• **Records supplied**:
--

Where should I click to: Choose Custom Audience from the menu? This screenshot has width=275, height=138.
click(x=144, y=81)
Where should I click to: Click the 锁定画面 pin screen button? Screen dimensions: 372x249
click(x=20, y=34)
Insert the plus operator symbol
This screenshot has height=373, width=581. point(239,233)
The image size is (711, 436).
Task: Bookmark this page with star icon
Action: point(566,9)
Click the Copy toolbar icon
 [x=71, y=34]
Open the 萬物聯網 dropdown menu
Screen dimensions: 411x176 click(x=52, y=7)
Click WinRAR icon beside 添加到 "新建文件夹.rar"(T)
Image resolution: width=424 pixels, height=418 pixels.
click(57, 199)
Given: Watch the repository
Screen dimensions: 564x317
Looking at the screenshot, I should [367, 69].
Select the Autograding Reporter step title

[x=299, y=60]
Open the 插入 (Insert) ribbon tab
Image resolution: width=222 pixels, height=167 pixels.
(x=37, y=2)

--

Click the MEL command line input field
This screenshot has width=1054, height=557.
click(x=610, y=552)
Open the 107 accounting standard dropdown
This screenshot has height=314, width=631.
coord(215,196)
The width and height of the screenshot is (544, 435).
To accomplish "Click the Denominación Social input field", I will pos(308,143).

--

• **What you have to do**: Out of the listing above, reproduce exactly the lines from the one with "Insert the plus operator symbol" up to and including the one with "Click WinRAR icon".

• **Result of this task**:
Insert the plus operator symbol
This screenshot has height=373, width=581. point(239,233)
The image size is (711, 436).
Task: Bookmark this page with star icon
Action: point(566,9)
Click the Copy toolbar icon
 [x=71, y=34]
Open the 萬物聯網 dropdown menu
Screen dimensions: 411x176 click(x=52, y=7)
Click WinRAR icon beside 添加到 "新建文件夹.rar"(T)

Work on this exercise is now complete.